* Instructions
a - In the article on eating disorders and the #MeToo movement, whom did Time Magazine name as the 2017 Person Of The Year?
b - In one to three sentences, explain why the article on eating disorders and the #MeToo movement says people who develop an eating disorder after trauma should be supported.

* Passage to read
== Segment start ==

Me, too? Six Surprising Links Between Eating Disorders and the #MeToo Movement

metoo eating disorder movement balance treatment center nyc

Time Magazine just named the #MeToo Silence Breakers as the 2017 Person Of The Year. As the Clinical Director of BALANCE, I have been surprised that more people are not making the link between the #MeToo stories, and how surviving a trauma like sexual assault and harassment can put you at risk for the development of an eating disorder.

In my ten plus years of research, working with clients, and speaking on this topic, I have noticed six surprising links between surviving sexual assault and an eating disorder.

I am keeping this short; please know if you would like more information you can check out the websites below.

6 Surprising Links Between Eating Disorders and Sexual Assault

  1. Shroud of Secrecy:

    1. After Academy Award winner Lupita Nyong’o shared her #metoo story, she said: “I didn’t know there were ears to hear me.” She’s not alone. There is so much shame and stigma surrounding both survivors of sexual assault, and those who are in recovery from an eating disorder. The vast majority of our clients share with us their shame and embarrassment that comes with having an eating disorder, and the exhaustion that comes with keeping a secret for years, and sometimes decades.

  2. Eating Disorders as a “Successful” Coping Mechanism after Trauma:

    1. While deadly, many people develop an eating disorder as an unhealthy way to cope with a past trauma. We need to support people who are doing the best they can to adapt, keep going, and protect themselves.

== Segment end ==

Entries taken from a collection

== Segment start ==

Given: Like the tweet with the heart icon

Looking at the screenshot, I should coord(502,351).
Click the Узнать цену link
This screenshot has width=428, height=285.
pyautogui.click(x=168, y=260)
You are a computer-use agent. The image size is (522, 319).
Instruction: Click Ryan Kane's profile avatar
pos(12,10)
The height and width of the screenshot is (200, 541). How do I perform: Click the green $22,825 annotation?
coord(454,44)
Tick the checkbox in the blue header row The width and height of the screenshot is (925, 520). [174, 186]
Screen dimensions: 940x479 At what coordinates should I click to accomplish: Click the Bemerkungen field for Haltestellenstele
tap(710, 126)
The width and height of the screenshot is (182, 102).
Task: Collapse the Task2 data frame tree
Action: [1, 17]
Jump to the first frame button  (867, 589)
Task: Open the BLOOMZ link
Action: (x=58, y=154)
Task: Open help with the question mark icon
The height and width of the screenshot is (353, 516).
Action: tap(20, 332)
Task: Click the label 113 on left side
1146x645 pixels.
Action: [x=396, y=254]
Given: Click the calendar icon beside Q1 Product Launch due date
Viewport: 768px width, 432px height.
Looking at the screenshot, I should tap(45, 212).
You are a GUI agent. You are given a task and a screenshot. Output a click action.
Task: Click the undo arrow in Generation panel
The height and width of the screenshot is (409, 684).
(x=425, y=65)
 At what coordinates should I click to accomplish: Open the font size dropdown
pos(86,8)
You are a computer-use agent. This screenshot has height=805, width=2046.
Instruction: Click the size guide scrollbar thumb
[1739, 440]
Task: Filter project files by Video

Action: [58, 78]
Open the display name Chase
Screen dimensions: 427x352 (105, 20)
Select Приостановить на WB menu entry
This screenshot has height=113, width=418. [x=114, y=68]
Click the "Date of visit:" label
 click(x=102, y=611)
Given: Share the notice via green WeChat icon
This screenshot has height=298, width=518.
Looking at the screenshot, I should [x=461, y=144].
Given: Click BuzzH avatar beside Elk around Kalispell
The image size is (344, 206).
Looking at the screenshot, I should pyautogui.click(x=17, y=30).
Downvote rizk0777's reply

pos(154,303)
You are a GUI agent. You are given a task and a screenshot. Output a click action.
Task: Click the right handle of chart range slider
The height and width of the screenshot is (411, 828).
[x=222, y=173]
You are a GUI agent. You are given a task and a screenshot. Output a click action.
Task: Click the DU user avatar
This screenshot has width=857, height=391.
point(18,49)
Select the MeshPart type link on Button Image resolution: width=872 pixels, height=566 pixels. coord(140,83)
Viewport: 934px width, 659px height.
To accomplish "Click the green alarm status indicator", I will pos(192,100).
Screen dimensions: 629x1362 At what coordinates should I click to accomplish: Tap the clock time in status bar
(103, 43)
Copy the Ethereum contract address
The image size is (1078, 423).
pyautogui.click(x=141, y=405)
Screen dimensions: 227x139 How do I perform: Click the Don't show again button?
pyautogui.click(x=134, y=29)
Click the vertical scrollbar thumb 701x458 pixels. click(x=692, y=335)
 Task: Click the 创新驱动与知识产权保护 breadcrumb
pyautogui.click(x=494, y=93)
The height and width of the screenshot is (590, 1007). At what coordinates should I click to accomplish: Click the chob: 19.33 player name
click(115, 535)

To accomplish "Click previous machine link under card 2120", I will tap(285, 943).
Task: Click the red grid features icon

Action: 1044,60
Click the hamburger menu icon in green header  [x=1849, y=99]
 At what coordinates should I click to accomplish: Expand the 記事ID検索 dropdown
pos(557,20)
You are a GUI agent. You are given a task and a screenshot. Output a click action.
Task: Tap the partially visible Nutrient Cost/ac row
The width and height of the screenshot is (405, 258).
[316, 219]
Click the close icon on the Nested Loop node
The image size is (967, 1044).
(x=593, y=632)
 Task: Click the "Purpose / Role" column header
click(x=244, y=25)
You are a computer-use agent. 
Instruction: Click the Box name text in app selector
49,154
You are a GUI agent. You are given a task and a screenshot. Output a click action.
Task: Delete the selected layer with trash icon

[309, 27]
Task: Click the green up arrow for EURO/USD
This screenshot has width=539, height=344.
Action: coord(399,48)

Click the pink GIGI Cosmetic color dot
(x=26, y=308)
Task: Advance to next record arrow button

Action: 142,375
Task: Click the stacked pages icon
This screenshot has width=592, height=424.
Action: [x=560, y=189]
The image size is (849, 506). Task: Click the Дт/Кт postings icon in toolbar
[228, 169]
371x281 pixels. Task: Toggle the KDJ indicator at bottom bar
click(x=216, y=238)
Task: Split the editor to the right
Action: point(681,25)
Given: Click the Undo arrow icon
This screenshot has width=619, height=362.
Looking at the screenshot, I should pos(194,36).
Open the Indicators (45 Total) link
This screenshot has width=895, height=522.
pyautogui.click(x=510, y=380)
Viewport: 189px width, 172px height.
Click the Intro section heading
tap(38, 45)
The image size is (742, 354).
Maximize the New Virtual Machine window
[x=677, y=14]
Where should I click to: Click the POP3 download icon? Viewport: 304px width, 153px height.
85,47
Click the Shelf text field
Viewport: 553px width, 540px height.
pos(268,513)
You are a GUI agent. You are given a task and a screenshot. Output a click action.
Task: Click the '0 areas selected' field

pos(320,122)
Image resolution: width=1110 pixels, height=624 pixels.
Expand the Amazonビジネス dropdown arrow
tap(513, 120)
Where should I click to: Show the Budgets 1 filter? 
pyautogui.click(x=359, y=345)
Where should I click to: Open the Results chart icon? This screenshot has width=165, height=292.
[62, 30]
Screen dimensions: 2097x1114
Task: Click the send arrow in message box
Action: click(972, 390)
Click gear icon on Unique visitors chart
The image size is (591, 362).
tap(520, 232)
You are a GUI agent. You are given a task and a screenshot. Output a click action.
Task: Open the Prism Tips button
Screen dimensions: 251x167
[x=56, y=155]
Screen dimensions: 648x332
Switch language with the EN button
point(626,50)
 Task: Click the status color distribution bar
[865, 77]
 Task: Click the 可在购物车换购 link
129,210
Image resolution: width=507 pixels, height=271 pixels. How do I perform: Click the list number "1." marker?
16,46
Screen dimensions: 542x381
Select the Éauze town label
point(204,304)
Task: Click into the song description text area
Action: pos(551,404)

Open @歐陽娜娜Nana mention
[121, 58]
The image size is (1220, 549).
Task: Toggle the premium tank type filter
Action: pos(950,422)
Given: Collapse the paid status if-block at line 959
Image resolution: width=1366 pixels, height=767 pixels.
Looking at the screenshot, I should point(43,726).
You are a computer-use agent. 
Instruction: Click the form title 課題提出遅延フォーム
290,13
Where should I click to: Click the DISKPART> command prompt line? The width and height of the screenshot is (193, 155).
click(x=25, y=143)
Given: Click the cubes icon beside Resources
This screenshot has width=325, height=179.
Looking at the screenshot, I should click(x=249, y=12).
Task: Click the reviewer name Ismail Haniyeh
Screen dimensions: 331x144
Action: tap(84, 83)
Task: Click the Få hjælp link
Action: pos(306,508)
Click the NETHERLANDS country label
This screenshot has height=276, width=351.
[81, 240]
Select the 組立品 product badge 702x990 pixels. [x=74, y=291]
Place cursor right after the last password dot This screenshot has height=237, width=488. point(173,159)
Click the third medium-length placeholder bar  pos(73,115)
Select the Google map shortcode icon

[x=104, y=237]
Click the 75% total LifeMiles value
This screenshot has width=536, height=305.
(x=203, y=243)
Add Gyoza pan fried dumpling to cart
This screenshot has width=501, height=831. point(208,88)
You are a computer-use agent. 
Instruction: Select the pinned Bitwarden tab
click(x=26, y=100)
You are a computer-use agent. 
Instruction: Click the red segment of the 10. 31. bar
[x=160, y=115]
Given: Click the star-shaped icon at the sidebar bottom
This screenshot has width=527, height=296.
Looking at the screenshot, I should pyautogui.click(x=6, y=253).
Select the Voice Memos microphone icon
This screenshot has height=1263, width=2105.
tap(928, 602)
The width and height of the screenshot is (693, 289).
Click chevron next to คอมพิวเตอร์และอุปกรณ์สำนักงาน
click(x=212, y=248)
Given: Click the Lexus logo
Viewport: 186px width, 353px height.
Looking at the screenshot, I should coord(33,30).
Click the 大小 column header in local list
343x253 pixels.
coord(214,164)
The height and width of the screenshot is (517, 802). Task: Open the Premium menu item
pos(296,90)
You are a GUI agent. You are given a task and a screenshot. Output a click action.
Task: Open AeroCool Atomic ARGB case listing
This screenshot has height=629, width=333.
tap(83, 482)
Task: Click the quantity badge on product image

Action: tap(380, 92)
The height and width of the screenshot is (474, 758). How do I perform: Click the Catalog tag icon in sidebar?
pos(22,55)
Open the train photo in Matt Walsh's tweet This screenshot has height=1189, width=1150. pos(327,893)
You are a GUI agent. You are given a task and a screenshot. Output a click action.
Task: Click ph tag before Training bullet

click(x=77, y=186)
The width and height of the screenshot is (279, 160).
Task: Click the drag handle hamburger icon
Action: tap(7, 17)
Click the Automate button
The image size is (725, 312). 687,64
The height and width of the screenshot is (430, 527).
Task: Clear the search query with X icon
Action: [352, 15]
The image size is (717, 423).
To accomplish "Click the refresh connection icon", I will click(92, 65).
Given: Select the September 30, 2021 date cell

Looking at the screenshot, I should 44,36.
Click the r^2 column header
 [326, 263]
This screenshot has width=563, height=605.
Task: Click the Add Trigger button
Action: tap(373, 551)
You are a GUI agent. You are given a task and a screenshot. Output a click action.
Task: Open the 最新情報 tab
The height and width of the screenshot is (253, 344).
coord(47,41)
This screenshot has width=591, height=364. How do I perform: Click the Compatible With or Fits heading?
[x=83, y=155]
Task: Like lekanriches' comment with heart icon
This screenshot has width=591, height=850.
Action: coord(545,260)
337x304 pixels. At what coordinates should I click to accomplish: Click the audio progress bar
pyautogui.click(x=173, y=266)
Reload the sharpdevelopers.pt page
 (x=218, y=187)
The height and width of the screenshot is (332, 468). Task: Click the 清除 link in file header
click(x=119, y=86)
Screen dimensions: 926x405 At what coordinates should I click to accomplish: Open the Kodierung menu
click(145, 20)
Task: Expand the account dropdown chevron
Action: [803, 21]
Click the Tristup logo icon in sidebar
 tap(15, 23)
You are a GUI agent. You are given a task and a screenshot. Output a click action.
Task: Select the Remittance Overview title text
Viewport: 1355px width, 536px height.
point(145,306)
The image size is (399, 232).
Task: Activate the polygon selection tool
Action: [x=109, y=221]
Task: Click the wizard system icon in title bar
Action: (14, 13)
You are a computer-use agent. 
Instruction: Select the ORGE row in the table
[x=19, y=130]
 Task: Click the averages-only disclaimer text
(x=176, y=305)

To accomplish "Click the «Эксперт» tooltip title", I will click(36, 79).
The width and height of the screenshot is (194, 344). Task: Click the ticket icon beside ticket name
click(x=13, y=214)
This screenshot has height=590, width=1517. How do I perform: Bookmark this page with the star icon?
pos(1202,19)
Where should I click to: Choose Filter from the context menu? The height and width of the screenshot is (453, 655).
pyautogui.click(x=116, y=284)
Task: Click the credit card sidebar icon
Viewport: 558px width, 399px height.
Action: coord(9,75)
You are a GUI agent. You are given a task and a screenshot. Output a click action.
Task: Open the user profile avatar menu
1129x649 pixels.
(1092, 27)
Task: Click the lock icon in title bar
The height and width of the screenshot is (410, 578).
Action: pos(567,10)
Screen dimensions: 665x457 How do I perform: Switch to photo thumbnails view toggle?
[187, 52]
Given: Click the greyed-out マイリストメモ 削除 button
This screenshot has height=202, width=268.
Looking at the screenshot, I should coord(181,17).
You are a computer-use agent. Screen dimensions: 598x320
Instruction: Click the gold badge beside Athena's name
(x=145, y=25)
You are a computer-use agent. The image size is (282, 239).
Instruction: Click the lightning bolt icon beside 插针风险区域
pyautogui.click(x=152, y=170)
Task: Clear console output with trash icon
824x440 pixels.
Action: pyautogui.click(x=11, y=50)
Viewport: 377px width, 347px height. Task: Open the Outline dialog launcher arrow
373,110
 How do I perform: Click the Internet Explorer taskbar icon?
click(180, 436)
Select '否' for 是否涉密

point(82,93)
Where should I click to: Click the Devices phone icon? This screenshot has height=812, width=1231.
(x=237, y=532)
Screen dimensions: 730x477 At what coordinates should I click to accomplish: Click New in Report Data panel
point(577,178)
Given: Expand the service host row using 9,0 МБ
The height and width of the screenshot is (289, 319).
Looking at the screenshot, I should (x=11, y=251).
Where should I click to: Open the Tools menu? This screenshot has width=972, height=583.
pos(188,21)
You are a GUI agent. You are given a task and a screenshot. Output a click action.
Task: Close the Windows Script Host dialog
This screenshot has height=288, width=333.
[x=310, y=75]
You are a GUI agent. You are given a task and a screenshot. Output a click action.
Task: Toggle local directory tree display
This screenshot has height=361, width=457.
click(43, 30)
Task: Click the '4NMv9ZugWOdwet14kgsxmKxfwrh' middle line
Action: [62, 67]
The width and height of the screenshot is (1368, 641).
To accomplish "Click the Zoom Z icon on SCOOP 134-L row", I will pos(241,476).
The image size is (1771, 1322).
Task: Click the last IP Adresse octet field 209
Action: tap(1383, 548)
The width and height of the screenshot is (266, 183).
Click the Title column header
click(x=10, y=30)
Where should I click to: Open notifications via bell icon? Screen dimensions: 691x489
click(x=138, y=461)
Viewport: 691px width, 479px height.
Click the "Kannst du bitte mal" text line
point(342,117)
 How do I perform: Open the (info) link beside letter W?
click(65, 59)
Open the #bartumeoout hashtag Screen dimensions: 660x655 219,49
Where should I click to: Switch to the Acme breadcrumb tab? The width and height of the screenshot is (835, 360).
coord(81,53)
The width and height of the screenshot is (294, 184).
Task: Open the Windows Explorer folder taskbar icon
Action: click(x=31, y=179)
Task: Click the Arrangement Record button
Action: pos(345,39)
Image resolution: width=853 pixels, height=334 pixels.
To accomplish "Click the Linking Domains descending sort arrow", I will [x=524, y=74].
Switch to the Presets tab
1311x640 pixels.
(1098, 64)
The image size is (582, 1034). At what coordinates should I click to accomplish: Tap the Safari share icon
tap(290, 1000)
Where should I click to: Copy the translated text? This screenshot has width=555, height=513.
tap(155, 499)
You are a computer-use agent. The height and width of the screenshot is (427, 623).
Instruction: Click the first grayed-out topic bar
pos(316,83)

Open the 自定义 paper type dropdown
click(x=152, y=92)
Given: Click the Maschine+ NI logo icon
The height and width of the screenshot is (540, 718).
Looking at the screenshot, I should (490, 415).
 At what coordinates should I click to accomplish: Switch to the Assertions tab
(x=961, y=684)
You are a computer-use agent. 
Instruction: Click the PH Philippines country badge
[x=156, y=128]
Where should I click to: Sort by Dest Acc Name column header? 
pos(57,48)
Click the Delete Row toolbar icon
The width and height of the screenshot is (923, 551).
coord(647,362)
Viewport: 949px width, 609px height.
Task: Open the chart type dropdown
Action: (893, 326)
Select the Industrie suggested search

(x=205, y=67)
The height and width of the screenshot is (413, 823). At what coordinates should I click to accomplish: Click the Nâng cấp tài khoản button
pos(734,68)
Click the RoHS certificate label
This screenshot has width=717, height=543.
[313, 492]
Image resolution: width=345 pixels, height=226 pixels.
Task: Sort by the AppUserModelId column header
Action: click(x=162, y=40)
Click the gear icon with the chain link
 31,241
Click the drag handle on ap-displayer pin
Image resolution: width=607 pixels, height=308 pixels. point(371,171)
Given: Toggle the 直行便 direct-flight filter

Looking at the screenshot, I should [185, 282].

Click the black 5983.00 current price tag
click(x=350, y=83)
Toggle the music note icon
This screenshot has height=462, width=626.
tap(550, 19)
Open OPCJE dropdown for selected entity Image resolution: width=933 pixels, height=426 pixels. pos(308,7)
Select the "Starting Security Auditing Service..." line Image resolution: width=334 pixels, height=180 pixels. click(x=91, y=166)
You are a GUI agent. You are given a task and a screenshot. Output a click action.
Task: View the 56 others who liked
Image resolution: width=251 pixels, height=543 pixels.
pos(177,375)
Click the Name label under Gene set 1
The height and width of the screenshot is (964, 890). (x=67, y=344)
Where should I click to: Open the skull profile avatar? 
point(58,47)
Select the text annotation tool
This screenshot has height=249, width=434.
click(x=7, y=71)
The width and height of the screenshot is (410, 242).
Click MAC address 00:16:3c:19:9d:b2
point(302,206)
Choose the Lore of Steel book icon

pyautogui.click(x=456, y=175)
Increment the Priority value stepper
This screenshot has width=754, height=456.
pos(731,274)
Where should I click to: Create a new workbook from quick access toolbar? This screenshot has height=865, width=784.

== Segment end ==

* Answers to each task
a - The #MeToo Silence Breakers.

b - Many people develop an eating disorder, deadly as it is, as an unhealthy way to cope with a past trauma. They are doing the best they can to adapt, keep going, and protect themselves.